Looking for thoughts on dealing with subordinates who don't respect diversity or the chain of command.
Let's call the employee "Dude" and his manager "Lisa." Dude used to be a project owner with this particular client, but now Lisa is, and Dude is a team member. Dude has been trying to circumnavigate Lisa and talk directly with the clients, even though that's now Lisa's job. Dude's rationale is that he has relationships with the client, but Lisa also has good rapport with them, and, again, SHE is the project owner now. Dude continually undermines her at meetings and refuses to accept her point of view.

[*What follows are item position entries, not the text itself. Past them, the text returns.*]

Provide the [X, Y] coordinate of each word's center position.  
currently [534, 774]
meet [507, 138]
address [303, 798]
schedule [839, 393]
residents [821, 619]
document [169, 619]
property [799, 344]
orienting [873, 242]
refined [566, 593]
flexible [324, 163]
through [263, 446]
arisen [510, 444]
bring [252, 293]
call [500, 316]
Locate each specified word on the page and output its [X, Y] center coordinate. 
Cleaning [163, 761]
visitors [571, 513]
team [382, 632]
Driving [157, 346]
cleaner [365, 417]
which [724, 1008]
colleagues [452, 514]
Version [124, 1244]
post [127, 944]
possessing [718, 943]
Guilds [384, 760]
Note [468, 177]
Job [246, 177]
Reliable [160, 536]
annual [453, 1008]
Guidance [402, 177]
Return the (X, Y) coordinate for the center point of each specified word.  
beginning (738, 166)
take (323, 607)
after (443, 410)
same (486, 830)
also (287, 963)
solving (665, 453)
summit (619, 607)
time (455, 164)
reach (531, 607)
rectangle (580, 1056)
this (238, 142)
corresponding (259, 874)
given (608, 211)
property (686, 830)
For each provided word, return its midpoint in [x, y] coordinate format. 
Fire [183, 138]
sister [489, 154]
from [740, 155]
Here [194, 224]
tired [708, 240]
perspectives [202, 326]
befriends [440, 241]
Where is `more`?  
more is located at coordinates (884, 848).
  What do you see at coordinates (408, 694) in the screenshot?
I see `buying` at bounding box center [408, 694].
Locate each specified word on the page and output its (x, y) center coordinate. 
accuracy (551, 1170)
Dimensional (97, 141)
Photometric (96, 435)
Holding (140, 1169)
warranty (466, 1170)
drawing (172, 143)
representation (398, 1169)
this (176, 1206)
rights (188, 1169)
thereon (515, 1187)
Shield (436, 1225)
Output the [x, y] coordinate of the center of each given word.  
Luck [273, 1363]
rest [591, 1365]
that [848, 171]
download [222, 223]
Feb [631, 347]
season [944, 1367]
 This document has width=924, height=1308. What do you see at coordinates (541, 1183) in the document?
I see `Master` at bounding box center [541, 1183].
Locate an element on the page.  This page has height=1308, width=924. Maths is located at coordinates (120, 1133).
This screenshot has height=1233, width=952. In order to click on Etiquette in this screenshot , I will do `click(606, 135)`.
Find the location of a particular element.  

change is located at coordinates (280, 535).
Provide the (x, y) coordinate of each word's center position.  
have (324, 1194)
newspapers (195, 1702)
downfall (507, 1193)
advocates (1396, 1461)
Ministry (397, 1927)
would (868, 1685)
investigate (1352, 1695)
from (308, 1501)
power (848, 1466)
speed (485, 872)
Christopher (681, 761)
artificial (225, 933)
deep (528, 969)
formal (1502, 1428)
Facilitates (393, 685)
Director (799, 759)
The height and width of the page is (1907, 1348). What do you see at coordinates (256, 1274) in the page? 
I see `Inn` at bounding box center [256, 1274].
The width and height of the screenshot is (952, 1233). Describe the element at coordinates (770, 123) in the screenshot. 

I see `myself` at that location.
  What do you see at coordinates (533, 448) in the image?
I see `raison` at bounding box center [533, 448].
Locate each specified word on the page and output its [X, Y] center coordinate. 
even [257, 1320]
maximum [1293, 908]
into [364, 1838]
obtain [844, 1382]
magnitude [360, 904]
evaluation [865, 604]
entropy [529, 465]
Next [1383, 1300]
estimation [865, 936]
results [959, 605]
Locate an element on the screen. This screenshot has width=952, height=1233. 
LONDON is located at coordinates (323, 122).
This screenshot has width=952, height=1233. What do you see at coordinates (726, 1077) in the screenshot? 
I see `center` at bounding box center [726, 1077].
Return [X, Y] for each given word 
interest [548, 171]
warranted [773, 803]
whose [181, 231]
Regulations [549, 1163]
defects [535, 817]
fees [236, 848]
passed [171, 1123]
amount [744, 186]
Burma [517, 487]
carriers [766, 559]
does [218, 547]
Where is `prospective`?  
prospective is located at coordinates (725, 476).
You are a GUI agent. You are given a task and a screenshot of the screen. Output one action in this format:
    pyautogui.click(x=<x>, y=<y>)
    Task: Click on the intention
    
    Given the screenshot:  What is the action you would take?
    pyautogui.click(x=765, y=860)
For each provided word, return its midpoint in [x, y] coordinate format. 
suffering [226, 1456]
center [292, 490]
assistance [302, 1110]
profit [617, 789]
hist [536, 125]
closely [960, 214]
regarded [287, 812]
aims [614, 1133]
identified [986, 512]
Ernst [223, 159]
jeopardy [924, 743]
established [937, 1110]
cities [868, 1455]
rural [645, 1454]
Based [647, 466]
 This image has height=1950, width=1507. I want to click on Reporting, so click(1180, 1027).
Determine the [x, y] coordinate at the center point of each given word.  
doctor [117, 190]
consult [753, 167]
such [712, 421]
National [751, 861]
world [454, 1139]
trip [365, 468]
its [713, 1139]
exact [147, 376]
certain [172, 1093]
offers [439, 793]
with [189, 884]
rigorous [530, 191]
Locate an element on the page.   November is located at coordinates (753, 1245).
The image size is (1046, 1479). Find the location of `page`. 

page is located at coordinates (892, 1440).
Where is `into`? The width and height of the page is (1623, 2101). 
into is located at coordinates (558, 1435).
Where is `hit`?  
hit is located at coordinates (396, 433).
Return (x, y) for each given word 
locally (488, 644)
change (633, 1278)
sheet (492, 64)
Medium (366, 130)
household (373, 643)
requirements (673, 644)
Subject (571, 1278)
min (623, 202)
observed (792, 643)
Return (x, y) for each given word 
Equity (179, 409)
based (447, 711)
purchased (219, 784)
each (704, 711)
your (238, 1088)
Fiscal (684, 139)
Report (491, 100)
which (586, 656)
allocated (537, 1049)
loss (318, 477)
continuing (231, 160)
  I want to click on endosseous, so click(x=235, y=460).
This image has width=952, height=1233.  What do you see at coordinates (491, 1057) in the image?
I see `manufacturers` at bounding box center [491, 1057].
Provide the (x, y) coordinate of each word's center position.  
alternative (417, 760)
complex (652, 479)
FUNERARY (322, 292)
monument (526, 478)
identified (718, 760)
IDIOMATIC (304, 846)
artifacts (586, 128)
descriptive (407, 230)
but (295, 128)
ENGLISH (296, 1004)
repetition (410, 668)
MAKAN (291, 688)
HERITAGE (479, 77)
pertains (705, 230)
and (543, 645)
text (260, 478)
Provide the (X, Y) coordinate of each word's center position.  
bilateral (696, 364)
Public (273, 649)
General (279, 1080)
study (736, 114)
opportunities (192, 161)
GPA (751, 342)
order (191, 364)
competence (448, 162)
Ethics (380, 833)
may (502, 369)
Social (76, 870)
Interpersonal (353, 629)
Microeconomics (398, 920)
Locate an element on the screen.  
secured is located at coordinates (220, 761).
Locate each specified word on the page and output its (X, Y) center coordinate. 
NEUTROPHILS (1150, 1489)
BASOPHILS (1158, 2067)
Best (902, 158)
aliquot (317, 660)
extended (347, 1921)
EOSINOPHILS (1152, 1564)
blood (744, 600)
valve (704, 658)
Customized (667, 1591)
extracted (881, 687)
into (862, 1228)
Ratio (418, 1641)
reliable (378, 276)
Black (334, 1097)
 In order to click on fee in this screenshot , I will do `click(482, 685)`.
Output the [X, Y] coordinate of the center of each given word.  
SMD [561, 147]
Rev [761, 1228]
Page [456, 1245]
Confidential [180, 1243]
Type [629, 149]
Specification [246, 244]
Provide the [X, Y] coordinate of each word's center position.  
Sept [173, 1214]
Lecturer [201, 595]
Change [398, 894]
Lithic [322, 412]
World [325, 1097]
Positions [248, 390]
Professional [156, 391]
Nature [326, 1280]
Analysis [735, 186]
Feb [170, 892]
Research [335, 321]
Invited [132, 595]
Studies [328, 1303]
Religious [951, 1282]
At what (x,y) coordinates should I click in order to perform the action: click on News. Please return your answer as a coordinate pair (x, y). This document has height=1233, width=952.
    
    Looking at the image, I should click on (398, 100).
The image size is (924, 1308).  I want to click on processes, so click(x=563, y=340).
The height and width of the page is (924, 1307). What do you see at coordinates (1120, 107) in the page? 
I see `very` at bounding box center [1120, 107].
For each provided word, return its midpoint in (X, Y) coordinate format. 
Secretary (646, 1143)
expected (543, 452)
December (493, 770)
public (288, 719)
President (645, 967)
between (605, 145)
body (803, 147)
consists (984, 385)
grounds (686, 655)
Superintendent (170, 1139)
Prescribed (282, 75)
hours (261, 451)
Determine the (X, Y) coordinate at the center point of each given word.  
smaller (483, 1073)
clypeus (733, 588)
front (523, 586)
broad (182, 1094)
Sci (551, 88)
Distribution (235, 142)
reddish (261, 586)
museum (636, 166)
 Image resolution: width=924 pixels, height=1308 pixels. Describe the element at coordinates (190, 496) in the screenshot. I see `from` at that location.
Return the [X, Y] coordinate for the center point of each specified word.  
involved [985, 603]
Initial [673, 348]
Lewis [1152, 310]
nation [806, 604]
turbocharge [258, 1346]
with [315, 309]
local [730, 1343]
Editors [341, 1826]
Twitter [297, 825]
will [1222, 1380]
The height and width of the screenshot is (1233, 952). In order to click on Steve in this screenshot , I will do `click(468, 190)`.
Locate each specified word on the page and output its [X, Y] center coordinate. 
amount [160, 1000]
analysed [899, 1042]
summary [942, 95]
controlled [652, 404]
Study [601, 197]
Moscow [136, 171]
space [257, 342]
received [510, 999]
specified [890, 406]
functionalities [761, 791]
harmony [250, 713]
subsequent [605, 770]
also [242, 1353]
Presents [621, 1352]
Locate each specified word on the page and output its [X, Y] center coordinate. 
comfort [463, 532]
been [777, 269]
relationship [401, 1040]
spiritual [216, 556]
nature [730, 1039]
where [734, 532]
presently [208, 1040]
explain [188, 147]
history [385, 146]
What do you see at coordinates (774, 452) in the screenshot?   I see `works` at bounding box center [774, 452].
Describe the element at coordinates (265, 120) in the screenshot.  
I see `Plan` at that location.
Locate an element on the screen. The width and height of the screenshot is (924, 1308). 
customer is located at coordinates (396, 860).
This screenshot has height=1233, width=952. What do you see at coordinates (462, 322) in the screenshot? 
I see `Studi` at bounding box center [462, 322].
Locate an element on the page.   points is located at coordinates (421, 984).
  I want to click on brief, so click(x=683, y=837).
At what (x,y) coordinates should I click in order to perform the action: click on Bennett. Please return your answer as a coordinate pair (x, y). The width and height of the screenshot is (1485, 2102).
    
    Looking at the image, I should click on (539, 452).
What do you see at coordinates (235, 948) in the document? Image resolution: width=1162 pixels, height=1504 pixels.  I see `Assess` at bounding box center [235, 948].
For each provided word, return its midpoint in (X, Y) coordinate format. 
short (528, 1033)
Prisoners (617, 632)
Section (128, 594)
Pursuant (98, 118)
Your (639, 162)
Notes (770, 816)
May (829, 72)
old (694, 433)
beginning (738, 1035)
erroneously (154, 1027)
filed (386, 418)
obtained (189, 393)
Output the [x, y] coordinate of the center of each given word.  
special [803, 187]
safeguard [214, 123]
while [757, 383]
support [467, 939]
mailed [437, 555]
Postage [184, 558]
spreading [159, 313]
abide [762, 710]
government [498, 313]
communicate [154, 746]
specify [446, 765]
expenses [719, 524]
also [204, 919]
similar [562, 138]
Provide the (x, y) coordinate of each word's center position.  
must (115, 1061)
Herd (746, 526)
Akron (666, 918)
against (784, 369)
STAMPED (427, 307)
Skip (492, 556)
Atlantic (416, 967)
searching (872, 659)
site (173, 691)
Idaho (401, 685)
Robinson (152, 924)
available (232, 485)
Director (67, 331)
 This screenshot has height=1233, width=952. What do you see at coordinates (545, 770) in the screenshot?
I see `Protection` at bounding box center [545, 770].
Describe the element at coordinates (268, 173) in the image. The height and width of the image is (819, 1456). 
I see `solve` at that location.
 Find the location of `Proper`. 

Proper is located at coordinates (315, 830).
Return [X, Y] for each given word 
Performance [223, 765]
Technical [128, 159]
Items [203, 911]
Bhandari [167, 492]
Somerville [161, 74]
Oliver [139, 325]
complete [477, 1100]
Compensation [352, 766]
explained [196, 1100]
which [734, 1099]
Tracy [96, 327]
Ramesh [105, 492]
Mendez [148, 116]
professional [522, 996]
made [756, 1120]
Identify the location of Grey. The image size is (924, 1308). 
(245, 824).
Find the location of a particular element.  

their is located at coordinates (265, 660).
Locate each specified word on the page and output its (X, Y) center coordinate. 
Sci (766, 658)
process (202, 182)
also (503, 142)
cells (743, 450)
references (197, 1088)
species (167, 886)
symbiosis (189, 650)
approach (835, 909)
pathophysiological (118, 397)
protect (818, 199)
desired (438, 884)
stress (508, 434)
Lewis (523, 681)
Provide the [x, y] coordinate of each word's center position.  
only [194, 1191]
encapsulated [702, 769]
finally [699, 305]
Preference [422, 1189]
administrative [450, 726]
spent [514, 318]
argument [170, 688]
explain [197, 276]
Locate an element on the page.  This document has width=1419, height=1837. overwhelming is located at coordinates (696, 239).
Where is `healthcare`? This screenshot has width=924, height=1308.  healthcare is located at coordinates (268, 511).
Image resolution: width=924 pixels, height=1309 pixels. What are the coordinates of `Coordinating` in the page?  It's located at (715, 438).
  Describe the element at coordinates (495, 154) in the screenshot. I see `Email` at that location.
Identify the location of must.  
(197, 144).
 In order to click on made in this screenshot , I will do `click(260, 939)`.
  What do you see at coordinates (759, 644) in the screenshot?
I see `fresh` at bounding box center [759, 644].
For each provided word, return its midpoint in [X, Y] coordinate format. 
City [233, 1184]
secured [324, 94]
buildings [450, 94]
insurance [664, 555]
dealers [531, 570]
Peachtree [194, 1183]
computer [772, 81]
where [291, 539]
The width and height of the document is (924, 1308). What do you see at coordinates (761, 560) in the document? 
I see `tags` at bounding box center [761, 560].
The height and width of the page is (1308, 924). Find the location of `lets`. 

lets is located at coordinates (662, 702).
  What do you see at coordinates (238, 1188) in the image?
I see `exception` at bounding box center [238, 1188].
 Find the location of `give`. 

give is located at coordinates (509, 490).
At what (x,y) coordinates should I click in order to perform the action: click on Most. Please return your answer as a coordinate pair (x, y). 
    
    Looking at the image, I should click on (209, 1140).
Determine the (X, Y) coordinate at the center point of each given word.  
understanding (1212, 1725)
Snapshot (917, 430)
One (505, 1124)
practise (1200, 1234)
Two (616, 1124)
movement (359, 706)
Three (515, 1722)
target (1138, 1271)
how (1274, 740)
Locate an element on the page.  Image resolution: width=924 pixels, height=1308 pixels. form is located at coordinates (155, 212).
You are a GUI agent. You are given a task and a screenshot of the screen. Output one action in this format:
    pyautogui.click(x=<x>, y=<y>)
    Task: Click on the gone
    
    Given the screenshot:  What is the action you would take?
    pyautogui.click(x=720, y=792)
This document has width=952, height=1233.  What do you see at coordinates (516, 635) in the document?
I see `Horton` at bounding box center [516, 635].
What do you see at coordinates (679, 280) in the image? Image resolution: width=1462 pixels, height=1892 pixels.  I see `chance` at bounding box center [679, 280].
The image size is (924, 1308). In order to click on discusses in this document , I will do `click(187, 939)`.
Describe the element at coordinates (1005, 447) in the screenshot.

Lisa met with Dude privately to talk about how they might communicate better. Dude told Lisa that he acknowledges he undermines her, but he has anxiety about the project's success. He also told Lisa that she explains things too thoroughly. Lisa told him that she isn't at all worried about the project and, in her Latin culture, people like to explain things thoroughly. Dude said, "Well, in my culture we like to read between the lines."
Lisa also told Dude it was important to her that he recognizes her credibility and gives her a seat at the table. (Don't worry, I already told Lisa she shouldn't be asking for a seat at her own table, and she agreed!) In the end, they both said appreciated maintaining open lines of communication with each other, but Lisa felt not much headway was made.
Lisa ended the meeting feeling livid that Dude admitted he deliberately and consciously undermining her during meetings. She doesn't feel the conversation moved the relationship forward at all or changed how they would interact at meetings. At the same time, she feels it's important to play nice with Dude because his team is important for internal partnerships, even though Dude has a reputation for being difficult.
What advice would you give this person? Have you been in the same situation? What did you do? How do you help a difficult person like this to see the value of your ideas (or think your ideas are their own)?